EXCERPTED TEXT:
-- Opening Marker --

Effective immediately, enrolled veterans can access the service by calling the Dayton VA’s main number at 937-268-6511 and pressing “3.”
Medical triage staff — usually registered nurses — are available 24/7 and will guide the veteran to the appropriate level of care, including tele-emergency care, the local VA said in an announcement.
There is no co-pay for the service, the VA said, and providers will have access to the veteran’s full medical record.
In an interview Friday, Dayton VA Chief of Staff Dr. Lora Cox-Vance acknowledged that the VA has offered tele-health services for years.
“What’s different here is that this is tele-emergency medical care,” Cox-Vance said. ”This is higher-acuity emergency care services that haven’t been a consistent comprehensive part of our services in the past.”
The idea is to make services easier for veterans. But the VA, like other hospitals, has a busy emergency department.
“What we see is that veterans who are seeking emergency room services sometimes for concerns that could be managed either in out-patient care, a primary care physician or they’re not emergencies, they don’t truly meet that higher acuity” standard, Cox-Vance said.
Nationwide, the VA started offering medical advice via “tele-health” or “video visits” in the spring of 2003. Use of the service surged during the COVID-19 pandemic, the VA has said.
Veterans with life-or-limb-threatening injuries or illnesses should still go to an in-person emergency room or call 911.
But the telephone service is meant to help those with cough, cold, flu, and COVID symptoms, sore throats, COPD (Chronic Obstructive Pulmonary Disorder) and asthma flares, eye redness and irritation, tick and other insect bites, skin infections, “minor” allergic reactions, GI (gastro-intestinal) illnesses, urinary tract infections, gout flares and muscle sprains/strains.
Nationally, telehealth triage services stabilized at levels 38 times higher than before the pandemic, corporate consultant McKinsey & Co. wrote in July 2021. By then, such services had approached up to 17% of all outpatient/office visit claims, McKinsey said.
This is not just the Dayton VA offering the service. The West Dayton campus is part of VISN (Veterans Integrated Service Network) 10, which includes parts of Ohio, Indiana and Michigan.
Across VISN 10, the tele-health emergency services went live on April 1. In that time, the Dayton campus had 85 visits (calls or virtual visits) from the Dayton area.

-- Closing Marker --

SOURCE DATA:
-- Opening Marker --

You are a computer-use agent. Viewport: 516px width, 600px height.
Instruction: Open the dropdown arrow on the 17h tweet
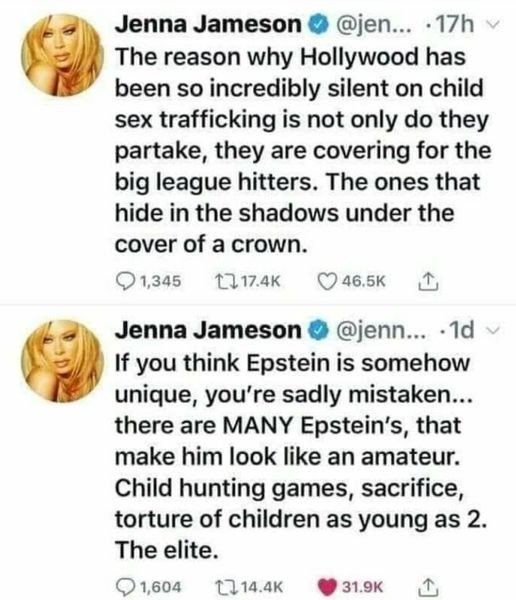495,26
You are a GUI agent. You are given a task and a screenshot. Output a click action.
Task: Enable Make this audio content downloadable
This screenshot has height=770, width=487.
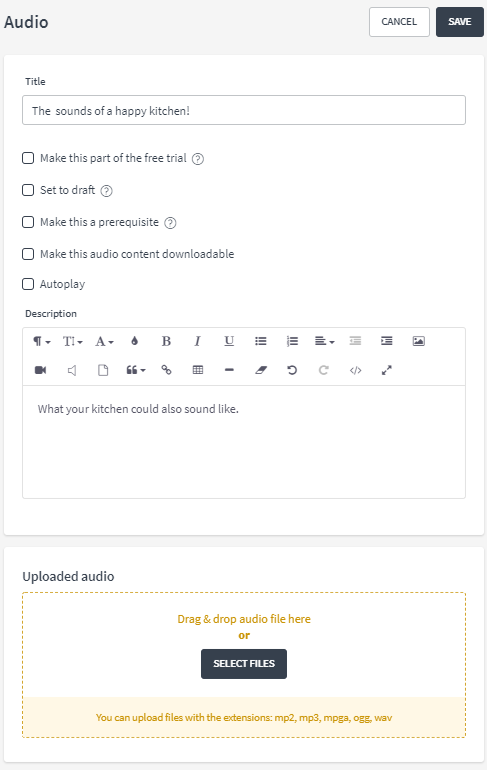28,254
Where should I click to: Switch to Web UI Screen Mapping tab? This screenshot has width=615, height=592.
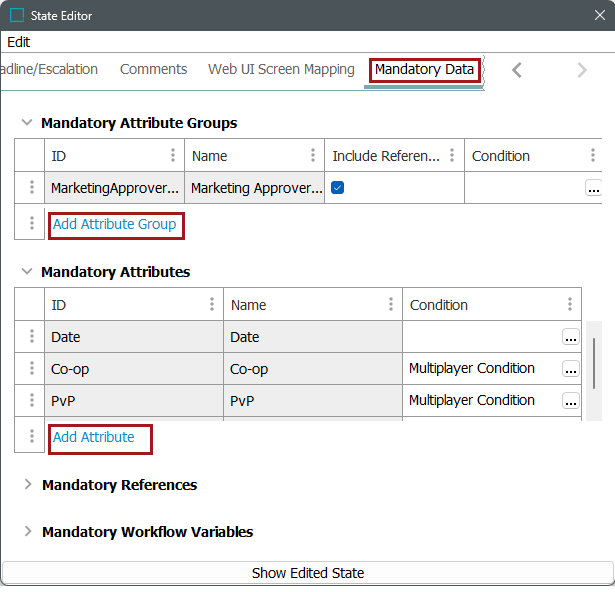[x=281, y=69]
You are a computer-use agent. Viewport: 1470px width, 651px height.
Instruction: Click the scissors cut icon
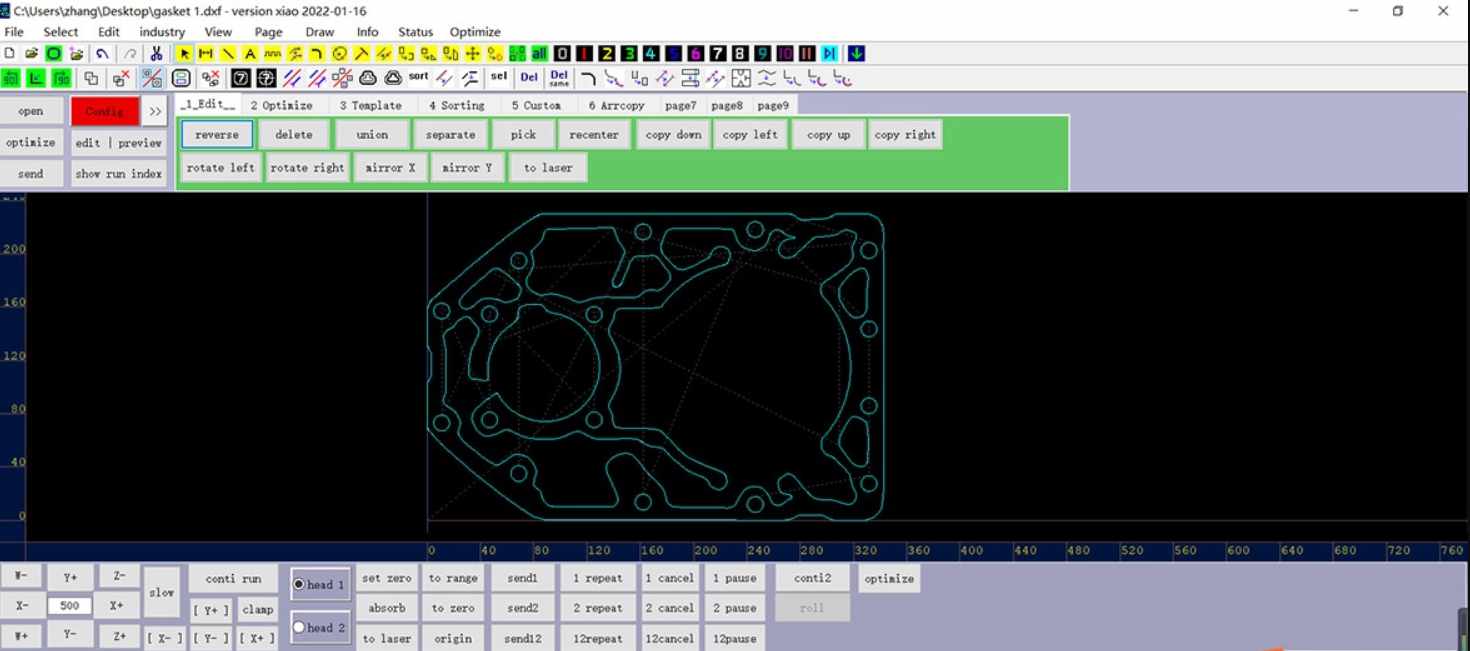tap(156, 53)
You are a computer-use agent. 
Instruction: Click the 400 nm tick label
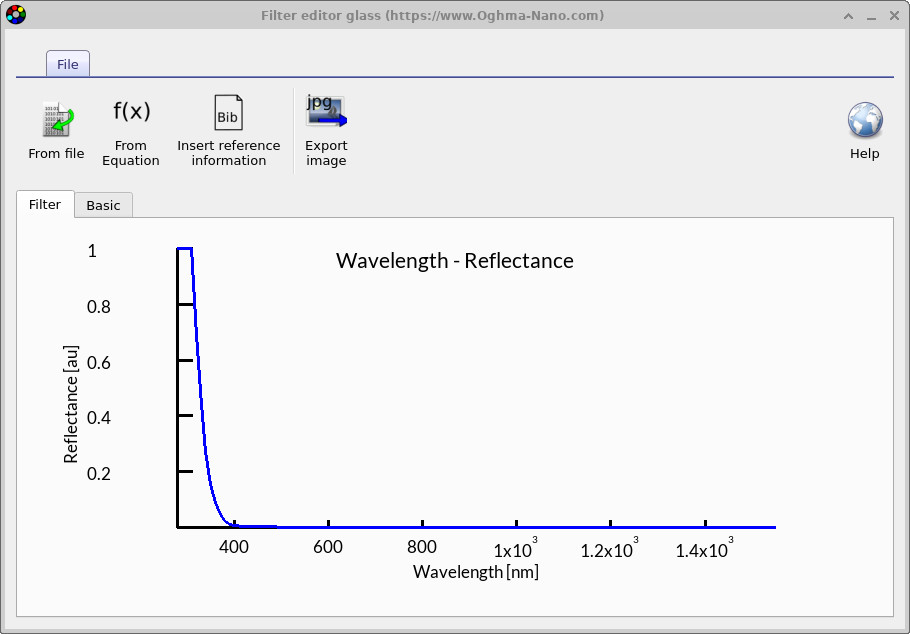click(234, 547)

-- Closing Marker --

Copy the article on the Dayton VA's tele-emergency care from "This is not" to "Indiana and Michigan.", substituting "Illinois" for "Michigan".

This is not just the Dayton VA offering the service. The West Dayton campus is part of VISN (Veterans Integrated Service Network) 10, which includes parts of Ohio, Indiana and Illinois.